§ **Given data**:
★ ★ ★
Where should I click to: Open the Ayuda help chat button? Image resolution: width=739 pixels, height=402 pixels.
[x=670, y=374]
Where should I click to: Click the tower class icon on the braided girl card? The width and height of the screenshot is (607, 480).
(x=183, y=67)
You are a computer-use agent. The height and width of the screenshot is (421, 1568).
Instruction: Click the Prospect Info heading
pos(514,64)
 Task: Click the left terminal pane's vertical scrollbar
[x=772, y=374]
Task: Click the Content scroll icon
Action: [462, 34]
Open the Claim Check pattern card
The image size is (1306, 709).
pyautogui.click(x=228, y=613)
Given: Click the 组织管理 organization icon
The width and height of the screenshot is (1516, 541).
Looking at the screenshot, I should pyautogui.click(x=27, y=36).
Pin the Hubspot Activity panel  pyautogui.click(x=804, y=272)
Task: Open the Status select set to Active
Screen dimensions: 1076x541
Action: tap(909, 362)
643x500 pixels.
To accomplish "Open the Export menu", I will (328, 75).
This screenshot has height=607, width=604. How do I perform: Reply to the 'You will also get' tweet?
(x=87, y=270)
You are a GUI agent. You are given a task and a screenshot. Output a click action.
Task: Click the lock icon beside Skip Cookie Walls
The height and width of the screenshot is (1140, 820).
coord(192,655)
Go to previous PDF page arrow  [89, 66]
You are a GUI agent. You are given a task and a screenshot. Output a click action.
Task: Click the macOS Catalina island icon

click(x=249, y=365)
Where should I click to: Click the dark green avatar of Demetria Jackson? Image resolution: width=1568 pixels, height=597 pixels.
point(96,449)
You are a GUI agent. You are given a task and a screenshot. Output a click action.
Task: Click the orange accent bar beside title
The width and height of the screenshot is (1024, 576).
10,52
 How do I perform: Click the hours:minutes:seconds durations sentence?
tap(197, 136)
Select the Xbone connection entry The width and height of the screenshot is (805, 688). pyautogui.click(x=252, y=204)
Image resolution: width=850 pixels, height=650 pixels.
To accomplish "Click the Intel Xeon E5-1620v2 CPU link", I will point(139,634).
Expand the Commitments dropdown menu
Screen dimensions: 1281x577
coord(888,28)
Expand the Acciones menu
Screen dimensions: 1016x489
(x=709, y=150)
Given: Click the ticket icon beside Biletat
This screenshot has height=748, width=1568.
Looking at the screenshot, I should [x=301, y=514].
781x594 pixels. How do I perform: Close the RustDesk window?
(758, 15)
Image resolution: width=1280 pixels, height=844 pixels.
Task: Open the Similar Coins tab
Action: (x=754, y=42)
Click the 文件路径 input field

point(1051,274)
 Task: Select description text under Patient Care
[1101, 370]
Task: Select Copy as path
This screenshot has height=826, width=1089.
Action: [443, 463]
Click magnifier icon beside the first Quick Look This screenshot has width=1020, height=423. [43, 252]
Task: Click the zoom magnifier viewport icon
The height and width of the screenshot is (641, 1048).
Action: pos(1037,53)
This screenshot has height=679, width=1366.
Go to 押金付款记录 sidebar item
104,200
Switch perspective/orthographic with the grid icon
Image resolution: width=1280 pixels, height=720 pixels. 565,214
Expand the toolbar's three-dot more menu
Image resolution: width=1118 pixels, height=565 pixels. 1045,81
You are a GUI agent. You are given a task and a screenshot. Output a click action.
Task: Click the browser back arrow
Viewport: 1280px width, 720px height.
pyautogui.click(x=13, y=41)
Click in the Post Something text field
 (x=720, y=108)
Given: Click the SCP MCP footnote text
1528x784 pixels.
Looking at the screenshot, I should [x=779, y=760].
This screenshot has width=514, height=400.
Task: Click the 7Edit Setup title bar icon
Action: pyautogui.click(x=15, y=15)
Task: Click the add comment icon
★ ★ ★
§ **Set exercise**: Write out the listing above again, putting "desktop agent" wherever "GUI agent" appears and changing nothing else.

§ **The output**:
Where should I click to: Open the Ayuda help chat button? Image resolution: width=739 pixels, height=402 pixels.
[x=670, y=374]
Where should I click to: Click the tower class icon on the braided girl card? The width and height of the screenshot is (607, 480).
(x=183, y=67)
You are a computer-use agent. The height and width of the screenshot is (421, 1568).
Instruction: Click the Prospect Info heading
pos(514,64)
 Task: Click the left terminal pane's vertical scrollbar
[x=772, y=374]
Task: Click the Content scroll icon
Action: [462, 34]
Open the Claim Check pattern card
The image size is (1306, 709).
pyautogui.click(x=228, y=613)
Given: Click the 组织管理 organization icon
The width and height of the screenshot is (1516, 541).
Looking at the screenshot, I should pyautogui.click(x=27, y=36).
Pin the Hubspot Activity panel  pyautogui.click(x=804, y=272)
Task: Open the Status select set to Active
Screen dimensions: 1076x541
Action: tap(909, 362)
643x500 pixels.
To accomplish "Open the Export menu", I will (328, 75).
This screenshot has height=607, width=604. How do I perform: Reply to the 'You will also get' tweet?
(x=87, y=270)
You are a desktop agent. You are given a task and a screenshot. Output a click action.
Task: Click the lock icon beside Skip Cookie Walls
The height and width of the screenshot is (1140, 820).
coord(192,655)
Go to previous PDF page arrow  [89, 66]
You are a desktop agent. You are given a task and a screenshot. Output a click action.
Task: Click the macOS Catalina island icon

click(x=249, y=365)
Where should I click to: Click the dark green avatar of Demetria Jackson? Image resolution: width=1568 pixels, height=597 pixels.
point(96,449)
You are a desktop agent. You are given a task and a screenshot. Output a click action.
Task: Click the orange accent bar beside title
The width and height of the screenshot is (1024, 576).
10,52
 How do I perform: Click the hours:minutes:seconds durations sentence?
tap(197, 136)
Select the Xbone connection entry The width and height of the screenshot is (805, 688). pyautogui.click(x=252, y=204)
Image resolution: width=850 pixels, height=650 pixels.
To accomplish "Click the Intel Xeon E5-1620v2 CPU link", I will point(139,634).
Expand the Commitments dropdown menu
Screen dimensions: 1281x577
coord(888,28)
Expand the Acciones menu
Screen dimensions: 1016x489
(x=709, y=150)
Given: Click the ticket icon beside Biletat
This screenshot has height=748, width=1568.
Looking at the screenshot, I should [x=301, y=514].
781x594 pixels. How do I perform: Close the RustDesk window?
(758, 15)
Image resolution: width=1280 pixels, height=844 pixels.
Task: Open the Similar Coins tab
Action: (x=754, y=42)
Click the 文件路径 input field

point(1051,274)
 Task: Select description text under Patient Care
[1101, 370]
Task: Select Copy as path
This screenshot has height=826, width=1089.
Action: [443, 463]
Click magnifier icon beside the first Quick Look This screenshot has width=1020, height=423. [43, 252]
Task: Click the zoom magnifier viewport icon
The height and width of the screenshot is (641, 1048).
Action: pos(1037,53)
This screenshot has height=679, width=1366.
Go to 押金付款记录 sidebar item
104,200
Switch perspective/orthographic with the grid icon
Image resolution: width=1280 pixels, height=720 pixels. 565,214
Expand the toolbar's three-dot more menu
Image resolution: width=1118 pixels, height=565 pixels. 1045,81
You are a desktop agent. You are given a task and a screenshot. Output a click action.
Task: Click the browser back arrow
Viewport: 1280px width, 720px height.
pyautogui.click(x=13, y=41)
Click in the Post Something text field
 (x=720, y=108)
Given: Click the SCP MCP footnote text
1528x784 pixels.
Looking at the screenshot, I should [x=779, y=760].
This screenshot has width=514, height=400.
Task: Click the 7Edit Setup title bar icon
Action: pyautogui.click(x=15, y=15)
Task: Click the add comment icon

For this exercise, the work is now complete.